Least of All

Thank you Ruth from Manchester High School for Girls for your solution to this problem.

Most people's first reaction to this question is exactly the same as Ruth's:

"My initial conjecture was that the minimum value of $f(x)$ is when $x=0$ for any value of $a$, because the function is even and increases as $|x|$ increases."

Using calculus, we shall see that this is not so and that the minimum value of $f(x)$ does depend on the value of $a$ .
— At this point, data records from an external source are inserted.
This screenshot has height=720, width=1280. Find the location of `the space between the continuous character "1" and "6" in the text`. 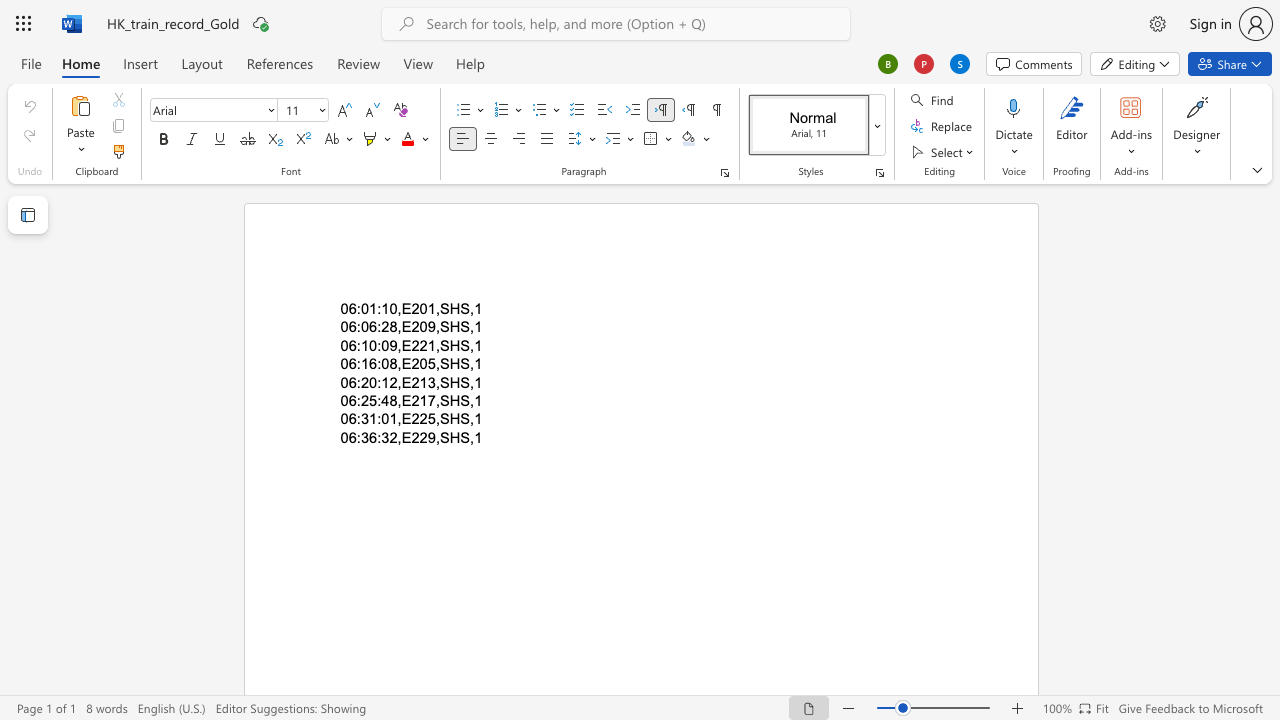

the space between the continuous character "1" and "6" in the text is located at coordinates (369, 364).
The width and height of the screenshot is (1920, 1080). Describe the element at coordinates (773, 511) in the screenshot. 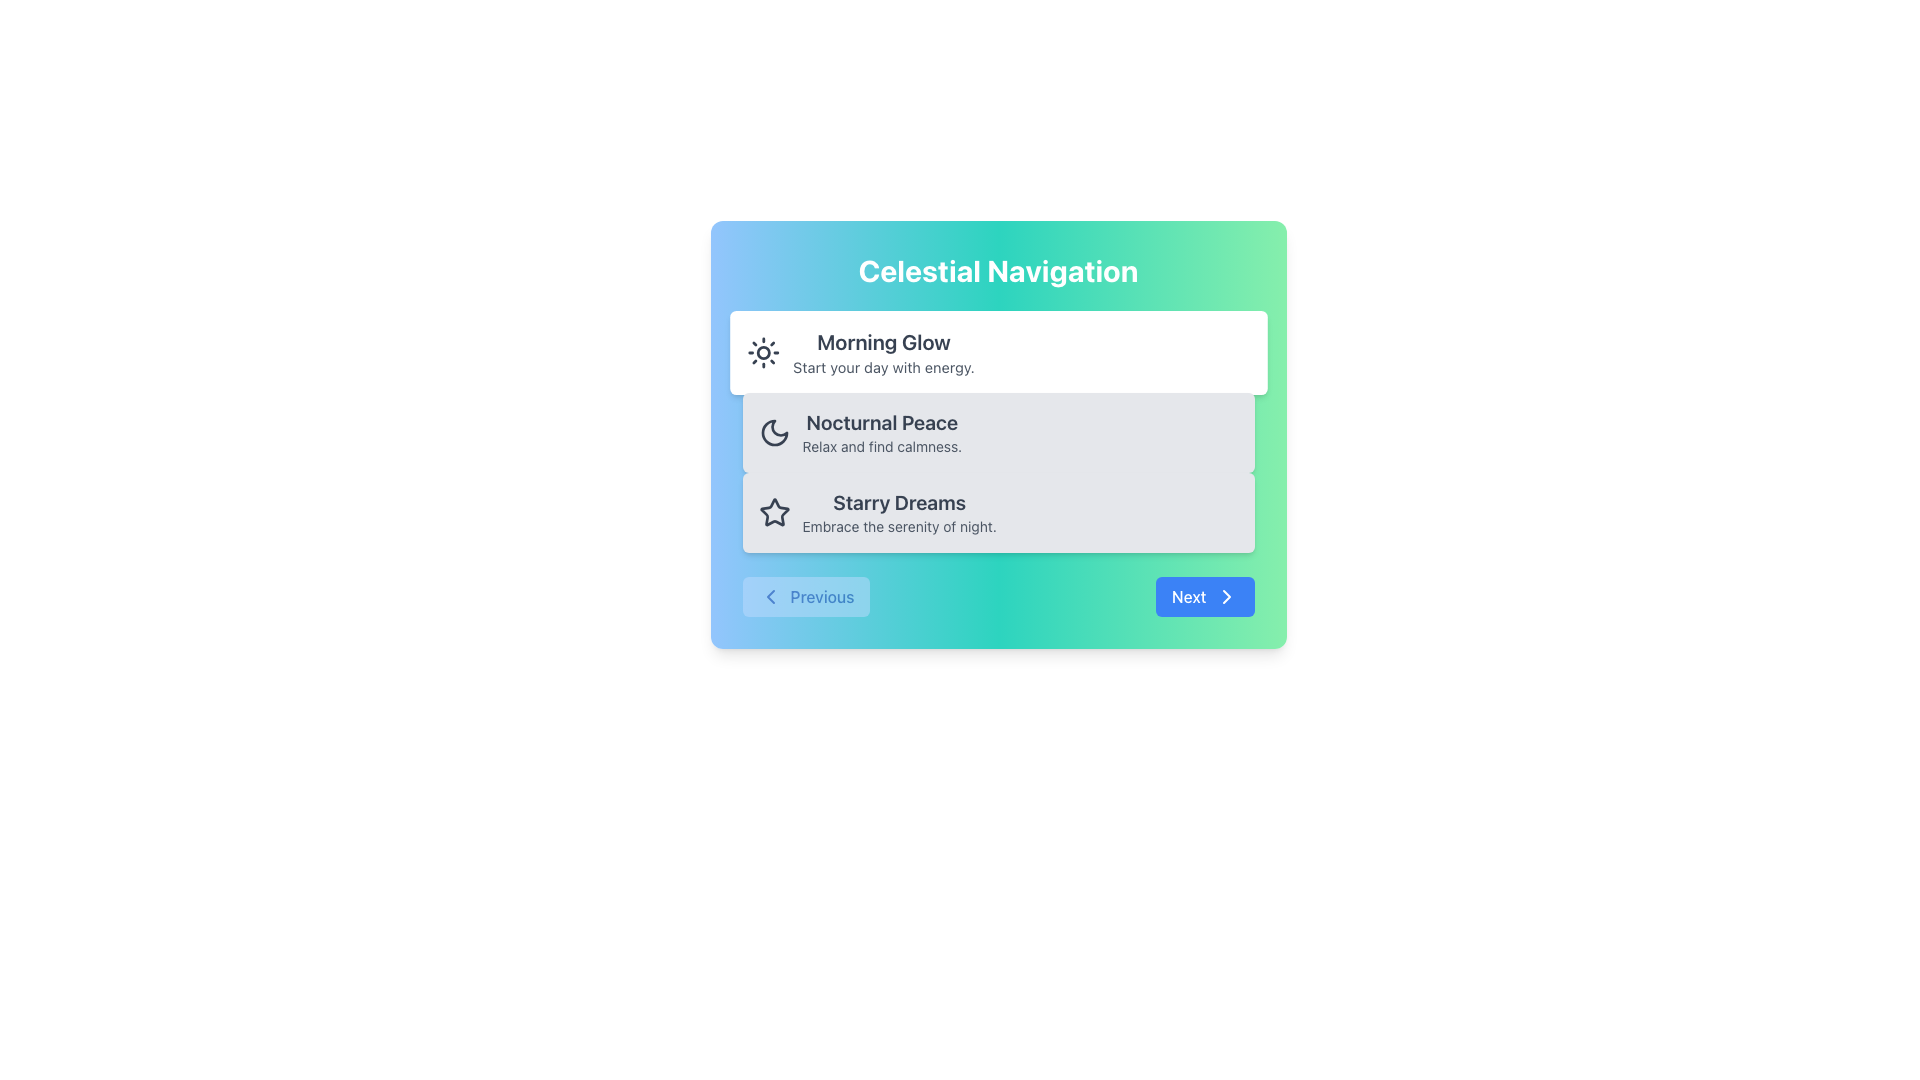

I see `the star icon with a hollow center and dark outlines, located to the left of the 'Starry Dreams' text in the list option group` at that location.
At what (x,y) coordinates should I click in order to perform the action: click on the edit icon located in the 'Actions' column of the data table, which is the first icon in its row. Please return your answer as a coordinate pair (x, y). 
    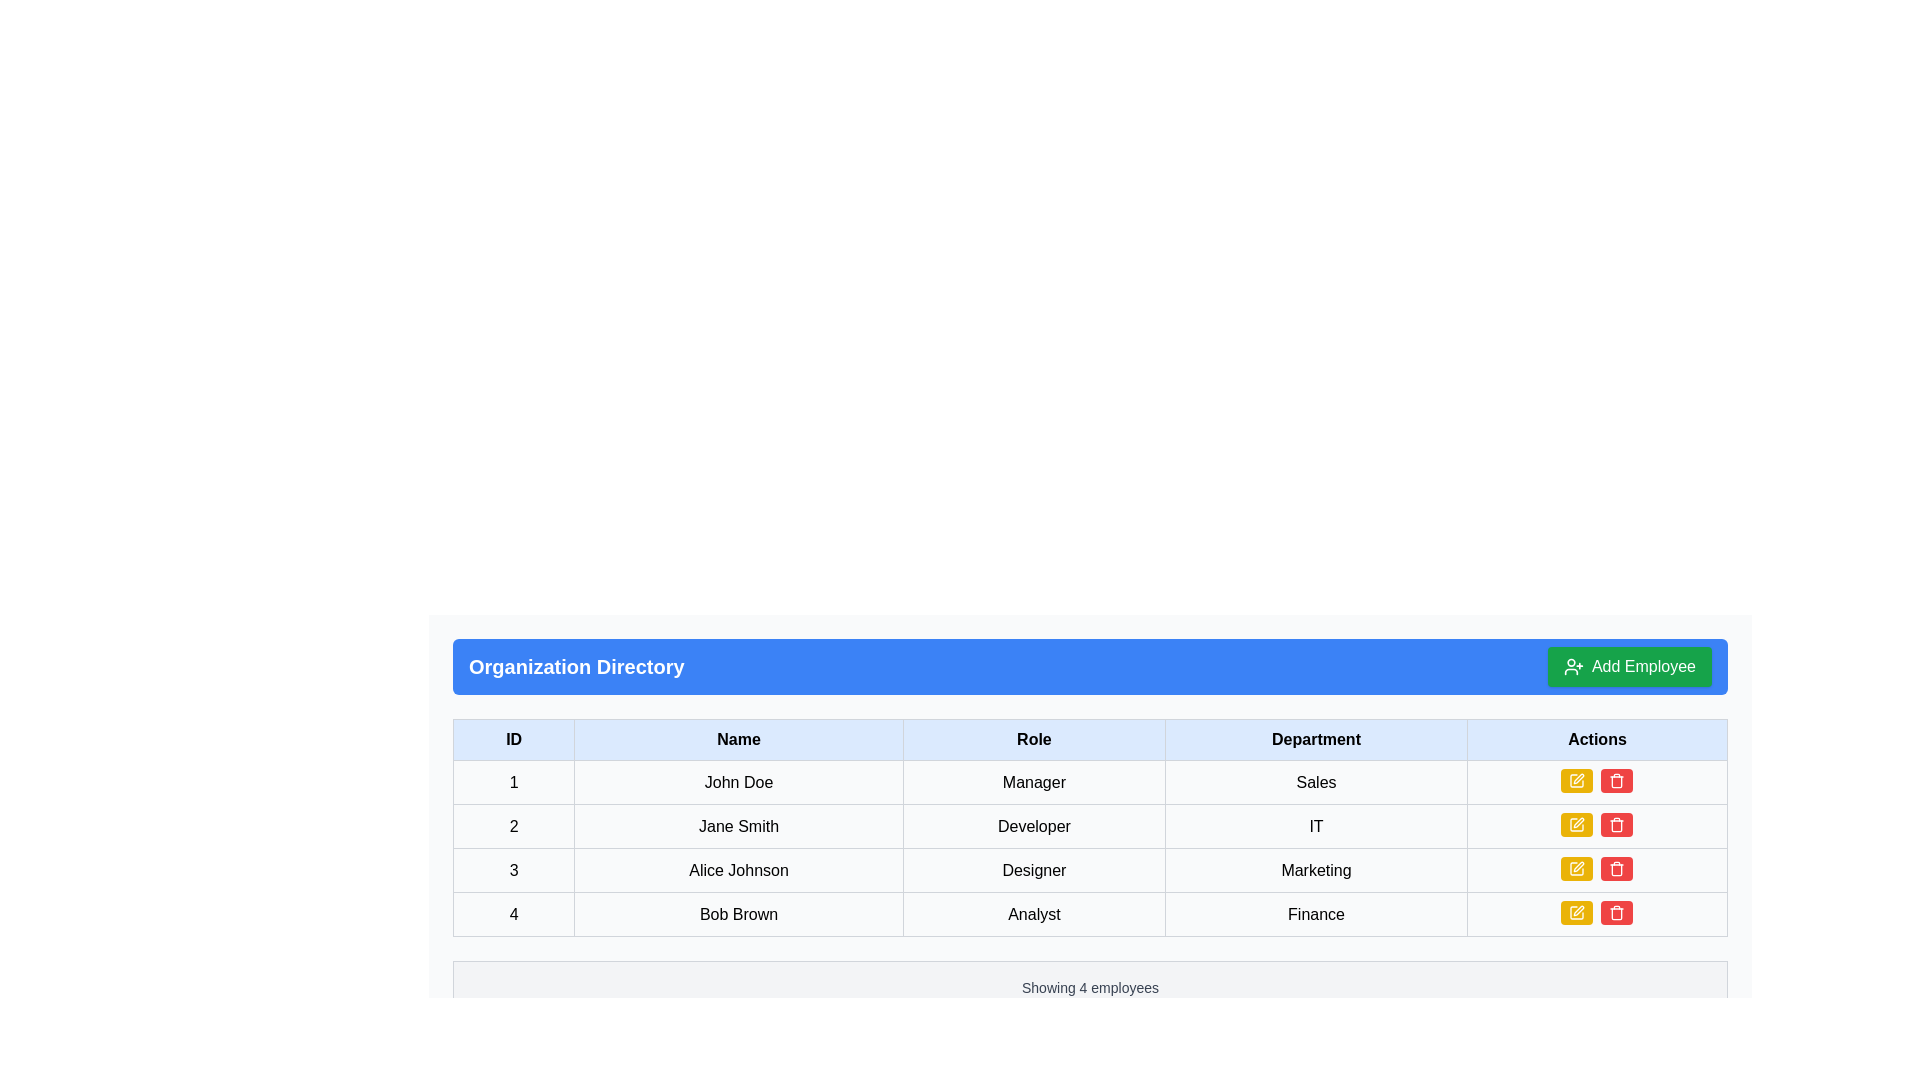
    Looking at the image, I should click on (1578, 778).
The given expression is $$\begin{eqnarray} f(x) &=& (1 + (a+x)^2)(1 + (a-x)^2)\\ &=&(1 + x^2 + a^2 +2ax)(1 + x^2 +a^2 -2ax)\\ &=& (1 + x^2 + a^2)^2 - 4a^2x^2 \\ &=& x^4 + 2x^2(1 + a^2) + (1 +a^2)^2 - 4a^2x^2 \\ &=& x^4 + 2x^2(1 - a^2) + (1+a^2)^2. \end{eqnarray}$$
As this is a quartic in $x$ there will be one or three turning points.

Differentiating $f$ to find the minima:
$$f'(x) = 4x^3 + 4x(1-a^2) = 4x(x^2 + (1 - a^2))$$

Case 1 : $(1 - a^2) < 0$.
The derivative $f'(x) = 0$ for $x = 0$ and $x = \pm \sqrt (a^2 - 1)$. The second derivative $f''(x) = 12x^2 + 4(1 - a^2) < 0$ at $x = 0$ which gives a maximum value but $f''(x) = 12x^2 + 4(1 - a^2) > 0$ for $x = \pm \sqrt (a^2 - 1)$ giving two minimum points on the quartic where $x = \pm \sqrt (a^2 - 1)$. The minimum value at each point is $f(x) = 4a^2$ where the position of X for these minimum values is clearly dependent of $a$.

Case 2 : $(1 - a^2) > 0$.
The derivative $f'(x) = 0$ if and only if $x = 0$. The second derivative
$f''(x) = 12x^2 + 4(1 - a^2) > 0$ so there is one minimum value $f(x)= (1+a^2)^2$ where the position of X, at $x=0$, is independent of $a$ agreeing with the conjecture.

Case 3 : $(1 - a^2) = 0$.
Note that where $a^2 = 1$ there is a single minimum $f(x) = 4$ at $x=0$ giving continuity between Case 1 and Case 2.

The most likely first conjecture agrees with Case 2 but does not allow the possibility of Case 1. Realising that the function we are minimizing is a quartic we should have taken into account the possibility of two minimum values.